## [Aim of the task]
Transcribe the article on Fairview's workplace behavioral health service, everything from "Fairview has officially" down to "utilizing the resource.".

Fairview’s New Service Brings Behavioral Health Specialists into Your Workplace
Fairview Health Services is ramping up its efforts to address behavioral health issues with the debut of a new service called Behavioral Health & Well-Being. A creation of the Minneapolis-based health care provider’s Employer Solutions arm, the service gives companies the option to bring in an in-office behavioral health professional to exclusively treat its employees.
Believed to be the first program of its kind in the Twin Cities, Fairview’s new offering is meant to streamline and enhance care beyond the standard employee assistance programs (EAPs) that businesses currently use. Instead of an employee seeking treatment through a general counselor, who may refer them to a third-party professional for long-term support, Fairview’s service intends to treat an employee’s needs more quickly and directly.
“We want to be able to get people quick and easy access, and then work to resolve the issue so they don’t need to access another type of behavioral health provider,” says Rene’ Coult-Calendine, Fairview’s vice president of market and product development. “The goal of the program is to really hold someone’s hand through the whole [treatment] process.”
Coult-Calendine tells TCB that a business would decide to buy the Fairview service based on employee needs. Fairview would help the business assess exactly what behavioral health issues their employees are experiencing, and then assign a licensed professional to the company – to work on-site, ideally, but that is up to the employer. Other delivery options include having the professional at a nearby clinic or be available virtually or via phone.
The professional will provide on-going support to the individual or individuals until their behavioral health situation was fully resolved, with a concierge aspect included in the service to schedule all appointments and devise a treatment plan for those who need it. Even after the behavioral issues appear to be resolved, the program continues with well-being check-ins and long-term monitoring.
Fairview will also offer continuous annual education opportunities and related resources so that the employer and employees understand the service and its benefits.
Coult-Calendine says that the service will alleviate inefficiencies and challenges faced by both patients and businesses when it comes to behavioral health.
For the patient, one of the biggest circumstances they encounter is not knowing where to go to access a professional, so they go to the emergency room – an unnecessary and often significant cost burden. If the individual goes through their employer’s EAP professional, they often get referred elsewhere and have to tell their story all over again, delaying getting the treatment they need.
For the employer, those roundabout access points means troublesome claims costs. And though the price tag of the Behavioral Health & Well-Being service will be higher upfront than standard EAPs, it’s expected to save money for businesses in the long run by eliminating those claims costs – as well as by providing the long-term support that will help prevent relapse.
Fairview’s creation of the service stems partly from statistics: According to the Journal of the American Medical Association, behavioral health costs alone cost U.S. employers $225 billion per year in lost productivity, and costs and conditions worsen with delayed treatment, neglect or insufficient treatment of behavioral health issues.
But Fairview’s program also stems from years of conversations between it and the businesses it’s served with its other employer solutions.
While separate results of those conversations address other needs – for example, Fairview recently introduced a virtual care program, and a sleep-focused program – the Behavioral Health & Well-Being service tackles a particularly difficult and complex space.
Rene' Coult-Calendine, Fairview's vice president of market and product development. (Photo courtesy of Fairview Health Services)
“This space is really challenging for [employers, so] we designed a model that really addresses the issues they’ve spoken to us about,” says Coult-Calendine. “The idea being that we don’t want any [individuals] to fall through the cracks. We want them to get the right care they need.”
Fairview has officially launched the program, with two behavioral health professionals already hired and an administrative infrastructure in place. Coult-Calendine says as they add more corporate clients, they’ll bring in more professionals and administrators to meet demands.
Their goal is to start meeting directly with employers after the holidays and quickly begin implementing the program into those businesses.
Two anticipated challenges she notes is getting employers to understand what the product is designed to do, and making employees feel comfortable utilizing the resource.
“We have to set up the right kind of confidential environment and infrastructure so employees feel safe and protected,” says Coult-Calendine. “We want people to come and get the service but it has to feel confidential and private so they will be comfortable enough to do so.”
The Behavioral Health & Well-Being service will be available to employees’ families as well, for spouses and children over the age of 13, and will incorporate a wide network of providers including Fairview and non-Fairview care providers.

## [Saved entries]

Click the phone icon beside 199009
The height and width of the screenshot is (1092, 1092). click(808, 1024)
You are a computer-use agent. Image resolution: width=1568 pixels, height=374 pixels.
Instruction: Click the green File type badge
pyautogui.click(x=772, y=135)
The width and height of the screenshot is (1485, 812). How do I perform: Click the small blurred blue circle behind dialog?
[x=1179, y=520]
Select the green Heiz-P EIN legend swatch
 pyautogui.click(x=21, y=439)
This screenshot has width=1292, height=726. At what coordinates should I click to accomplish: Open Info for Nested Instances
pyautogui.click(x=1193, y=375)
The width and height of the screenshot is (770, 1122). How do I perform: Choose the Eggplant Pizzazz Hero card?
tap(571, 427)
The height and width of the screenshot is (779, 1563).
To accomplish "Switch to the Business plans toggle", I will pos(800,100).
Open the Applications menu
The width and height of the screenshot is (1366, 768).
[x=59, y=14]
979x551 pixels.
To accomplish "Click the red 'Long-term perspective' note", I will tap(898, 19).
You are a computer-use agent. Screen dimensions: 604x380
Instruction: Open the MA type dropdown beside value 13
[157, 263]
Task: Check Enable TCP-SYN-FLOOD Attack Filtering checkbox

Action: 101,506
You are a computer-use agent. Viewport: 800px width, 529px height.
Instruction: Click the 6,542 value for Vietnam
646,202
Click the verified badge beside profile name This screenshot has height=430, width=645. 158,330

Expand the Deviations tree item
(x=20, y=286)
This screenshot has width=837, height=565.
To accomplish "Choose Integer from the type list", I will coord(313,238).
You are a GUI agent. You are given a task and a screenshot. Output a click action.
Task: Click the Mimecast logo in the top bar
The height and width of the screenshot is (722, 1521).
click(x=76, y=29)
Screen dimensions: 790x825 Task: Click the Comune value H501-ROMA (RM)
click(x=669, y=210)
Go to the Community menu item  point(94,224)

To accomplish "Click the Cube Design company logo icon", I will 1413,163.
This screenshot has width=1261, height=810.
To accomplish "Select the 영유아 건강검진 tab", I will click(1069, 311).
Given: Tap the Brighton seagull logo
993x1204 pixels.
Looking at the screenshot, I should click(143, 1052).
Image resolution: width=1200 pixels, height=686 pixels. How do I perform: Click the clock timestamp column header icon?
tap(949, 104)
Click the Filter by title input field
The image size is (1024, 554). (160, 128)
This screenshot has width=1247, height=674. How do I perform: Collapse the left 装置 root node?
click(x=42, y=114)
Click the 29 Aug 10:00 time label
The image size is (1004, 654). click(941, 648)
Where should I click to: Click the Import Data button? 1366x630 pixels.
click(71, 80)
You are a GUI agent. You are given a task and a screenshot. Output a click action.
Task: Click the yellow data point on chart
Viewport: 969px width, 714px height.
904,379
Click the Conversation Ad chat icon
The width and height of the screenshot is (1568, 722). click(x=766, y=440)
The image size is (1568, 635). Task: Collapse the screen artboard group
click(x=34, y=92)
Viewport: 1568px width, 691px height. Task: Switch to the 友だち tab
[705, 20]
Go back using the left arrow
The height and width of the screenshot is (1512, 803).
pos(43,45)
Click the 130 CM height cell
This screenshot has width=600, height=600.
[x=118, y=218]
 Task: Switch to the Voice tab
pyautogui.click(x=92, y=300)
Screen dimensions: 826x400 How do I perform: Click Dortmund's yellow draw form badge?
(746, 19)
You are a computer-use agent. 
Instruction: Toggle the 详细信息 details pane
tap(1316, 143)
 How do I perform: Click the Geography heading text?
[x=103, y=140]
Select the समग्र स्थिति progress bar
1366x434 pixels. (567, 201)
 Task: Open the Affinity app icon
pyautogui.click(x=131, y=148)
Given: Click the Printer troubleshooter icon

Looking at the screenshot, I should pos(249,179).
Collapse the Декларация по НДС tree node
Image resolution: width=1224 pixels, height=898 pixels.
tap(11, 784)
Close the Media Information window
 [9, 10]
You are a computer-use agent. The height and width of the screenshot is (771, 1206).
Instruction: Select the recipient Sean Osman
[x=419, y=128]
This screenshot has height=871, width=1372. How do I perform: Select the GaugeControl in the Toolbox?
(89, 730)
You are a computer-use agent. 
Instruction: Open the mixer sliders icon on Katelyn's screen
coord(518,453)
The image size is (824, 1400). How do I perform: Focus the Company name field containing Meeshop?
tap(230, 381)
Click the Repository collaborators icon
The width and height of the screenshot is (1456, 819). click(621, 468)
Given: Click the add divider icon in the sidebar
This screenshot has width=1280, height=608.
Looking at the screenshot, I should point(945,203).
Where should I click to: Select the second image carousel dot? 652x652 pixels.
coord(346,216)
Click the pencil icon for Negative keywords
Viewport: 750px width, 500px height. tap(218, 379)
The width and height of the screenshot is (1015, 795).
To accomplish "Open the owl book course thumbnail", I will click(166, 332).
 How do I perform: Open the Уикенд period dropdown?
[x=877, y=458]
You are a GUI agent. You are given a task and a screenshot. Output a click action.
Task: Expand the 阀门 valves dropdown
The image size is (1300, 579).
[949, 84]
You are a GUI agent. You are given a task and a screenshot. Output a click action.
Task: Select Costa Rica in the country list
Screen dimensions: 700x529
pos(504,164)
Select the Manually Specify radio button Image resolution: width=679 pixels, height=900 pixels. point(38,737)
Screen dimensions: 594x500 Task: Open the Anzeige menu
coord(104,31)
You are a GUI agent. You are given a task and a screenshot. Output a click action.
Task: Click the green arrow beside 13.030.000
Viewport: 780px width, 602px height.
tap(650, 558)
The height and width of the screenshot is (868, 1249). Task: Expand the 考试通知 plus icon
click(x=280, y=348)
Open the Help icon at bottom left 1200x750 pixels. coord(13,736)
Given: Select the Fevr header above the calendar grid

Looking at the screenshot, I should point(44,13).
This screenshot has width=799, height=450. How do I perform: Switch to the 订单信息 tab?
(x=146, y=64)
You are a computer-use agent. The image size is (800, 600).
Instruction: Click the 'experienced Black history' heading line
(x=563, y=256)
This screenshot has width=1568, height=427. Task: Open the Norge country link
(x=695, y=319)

## [Completed task]
Fairview has officially launched the program, with two behavioral health professionals already hired and an administrative infrastructure in place. Coult-Calendine says as they add more corporate clients, they’ll bring in more professionals and administrators to meet demands.
Their goal is to start meeting directly with employers after the holidays and quickly begin implementing the program into those businesses.
Two anticipated challenges she notes is getting employers to understand what the product is designed to do, and making employees feel comfortable utilizing the resource.